Hepatocellular carcinoma (HCC) is one of the most common malignant tumors in China with high mortality and incidence rates. Despite advances in diagnostic techniques and treatment approaches, most patients with advanced HCC have a poor prognosis, which may be partly attributed to a high ratio of cancer stem cells (CSCs). CSCs are a rare subset of cells that are involved in tumor maintenance, metastasis, drug resistance, and relapse (Wang et al., 2015a). Unfortunately, conventional chemotherapy and radiotherapy approaches are ineffective against CSCs and are prone to tumor recurrence, treatment failure, and ultimately death (Yarchoan et al., 2019). Salinomycin (Sal) is a potent drug that has been recently shown to selectively inhibit CSCs in various types of cancers, including liver CSCs (Gupta et al., 2009; Mai et al., 2017). However, Sal possesses unfavorable properties, such as hydrophobicity and nerve and muscle toxicity, that greatly hinder its clinical application (Wang et al., 2017). In the past decades, CD133 and EpCAM have been widely studied as stem cell markers in liver cancer (Mikhail and He, 2011). These surface markers serve not only as tools for identifying and isolating liver CSCs but also as therapeutic targets for eradicating these cells (Chan et al., 2014; Jiang et al., 2015; Saygin et al., 2019). Therefore, targeting these CSC-specific markers by optimized drug combinations would be an ideal method for overcoming the stemness of liver CSCs and ameliorating the disease (Clevers, 2011). Considering the importance of CSCs and the shortcomings of conventional anticancer therapies, dual-targeted CSC-specific delivery systems can possibly overcome this dilemma and leave an impact on the clinical setting (Dianat-Moghadam et al., 2018; Guo et al., 2019).

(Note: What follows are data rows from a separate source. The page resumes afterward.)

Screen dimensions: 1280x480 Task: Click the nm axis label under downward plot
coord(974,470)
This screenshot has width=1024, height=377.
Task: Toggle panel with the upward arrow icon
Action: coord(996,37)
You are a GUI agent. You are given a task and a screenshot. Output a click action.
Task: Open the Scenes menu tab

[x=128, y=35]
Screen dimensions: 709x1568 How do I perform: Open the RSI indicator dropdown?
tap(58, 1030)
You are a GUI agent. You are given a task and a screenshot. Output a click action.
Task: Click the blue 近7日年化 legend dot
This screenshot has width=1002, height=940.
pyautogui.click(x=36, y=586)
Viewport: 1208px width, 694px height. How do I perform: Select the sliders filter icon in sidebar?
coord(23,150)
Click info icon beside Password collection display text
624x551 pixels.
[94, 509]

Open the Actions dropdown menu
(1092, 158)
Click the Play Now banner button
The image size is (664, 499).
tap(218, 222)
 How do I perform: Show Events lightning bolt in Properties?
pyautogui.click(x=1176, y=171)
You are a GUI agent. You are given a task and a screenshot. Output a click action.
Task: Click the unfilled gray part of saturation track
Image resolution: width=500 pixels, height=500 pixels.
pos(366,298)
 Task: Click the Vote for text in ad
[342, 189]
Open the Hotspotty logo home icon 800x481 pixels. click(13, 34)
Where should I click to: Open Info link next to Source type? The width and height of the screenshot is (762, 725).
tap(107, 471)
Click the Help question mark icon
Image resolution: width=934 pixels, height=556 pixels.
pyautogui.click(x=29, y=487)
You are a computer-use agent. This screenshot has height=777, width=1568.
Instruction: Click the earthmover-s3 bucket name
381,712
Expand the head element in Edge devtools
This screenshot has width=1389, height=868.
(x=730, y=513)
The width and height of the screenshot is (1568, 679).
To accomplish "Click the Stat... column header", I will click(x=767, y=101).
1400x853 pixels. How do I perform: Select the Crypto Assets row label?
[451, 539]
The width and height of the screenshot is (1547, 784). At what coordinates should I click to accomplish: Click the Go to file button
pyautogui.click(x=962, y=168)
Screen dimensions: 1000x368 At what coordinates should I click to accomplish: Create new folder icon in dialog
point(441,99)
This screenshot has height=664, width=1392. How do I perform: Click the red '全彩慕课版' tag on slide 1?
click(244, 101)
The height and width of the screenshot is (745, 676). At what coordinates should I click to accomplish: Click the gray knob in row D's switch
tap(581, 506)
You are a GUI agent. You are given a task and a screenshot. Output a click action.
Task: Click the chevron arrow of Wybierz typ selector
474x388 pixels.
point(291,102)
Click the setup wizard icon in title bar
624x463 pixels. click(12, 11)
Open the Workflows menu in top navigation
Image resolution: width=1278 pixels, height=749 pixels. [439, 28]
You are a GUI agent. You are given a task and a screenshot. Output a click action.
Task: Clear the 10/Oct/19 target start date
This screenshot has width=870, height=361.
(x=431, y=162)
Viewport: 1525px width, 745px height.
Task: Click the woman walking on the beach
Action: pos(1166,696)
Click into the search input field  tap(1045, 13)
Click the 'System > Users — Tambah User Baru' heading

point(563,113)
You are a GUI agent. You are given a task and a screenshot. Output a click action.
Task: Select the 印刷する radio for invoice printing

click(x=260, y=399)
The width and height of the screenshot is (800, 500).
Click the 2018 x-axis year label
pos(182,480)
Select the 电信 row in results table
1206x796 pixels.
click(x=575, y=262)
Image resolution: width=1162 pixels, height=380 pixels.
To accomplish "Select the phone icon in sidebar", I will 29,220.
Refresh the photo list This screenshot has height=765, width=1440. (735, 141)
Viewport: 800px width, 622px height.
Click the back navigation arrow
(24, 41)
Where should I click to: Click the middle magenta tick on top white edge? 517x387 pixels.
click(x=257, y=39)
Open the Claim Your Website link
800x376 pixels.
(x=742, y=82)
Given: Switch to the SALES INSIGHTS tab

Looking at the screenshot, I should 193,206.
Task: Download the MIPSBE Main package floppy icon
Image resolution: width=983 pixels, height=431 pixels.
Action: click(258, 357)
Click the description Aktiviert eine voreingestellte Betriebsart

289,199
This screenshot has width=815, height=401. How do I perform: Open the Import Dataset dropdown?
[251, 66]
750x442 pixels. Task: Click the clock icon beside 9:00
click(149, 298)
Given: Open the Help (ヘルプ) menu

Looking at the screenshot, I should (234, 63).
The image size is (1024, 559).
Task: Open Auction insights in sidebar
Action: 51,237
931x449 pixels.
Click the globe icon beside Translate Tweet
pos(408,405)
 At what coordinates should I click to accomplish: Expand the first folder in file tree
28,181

One way to address this issue is by using multifunctional nanoparticle (NP) systems, such as polymeric NPs, liposomes, and micelles, that can simultaneously deliver multiple therapeutic agents to induce a synergistic effect on CSCs (Zhao et al., 2014; Rao et al., 2015; Shen et al., 2015). Liposomes are an FDA-approved drug delivery system that can be loaded with both hydrophilic and hydrophobic drugs in amphiphilic lipid bilayers (Kim et al., 2015; Dianat-Moghadam et al., 2018). Peptide ligands are widely recognized as the surface modification elements in targeted-delivery therapeutic approaches (Zhang et al., 2012; Mao et al., 2015). Our previous studies have demonstrated that peptide-conjugated liposomes can facilitate drug accumulation at tumor sites and improve the anticancer effect of different drugs (Wang et al., 2019). Recently, the use of pro-drug-loaded stimuli-responsive drug delivery systems to facilitate the delivery of anticancer drugs has become a notable trend (Jia et al., 2018; Yang et al., 2018). Notably, stimuli-responsive NPs can respond to external stimuli (e.g., redox, reactive oxygen species, pH, and enzymes) to release drugs in a controlled manner (Ling et al., 2019; Liu et al., 2019). Glutathione (GSH) is a major antioxidant involved in many physiological processes that is abundant in cancer cells (Yu et al., 2019). Therefore, it is no surprise that numerous GSH-responsive nanocarriers have been developed to deliver drugs and as imaging agents for better diagnostic and therapeutic efficacy (Li et al., 2020). Nonetheless, this technology still has ways to go, as developing more efficient and smarter nanocarriers that can overcome the current challenges associated with CSCs is crucial (Shen et al., 2016; Tan et al., 2018; Reda et al., 2019).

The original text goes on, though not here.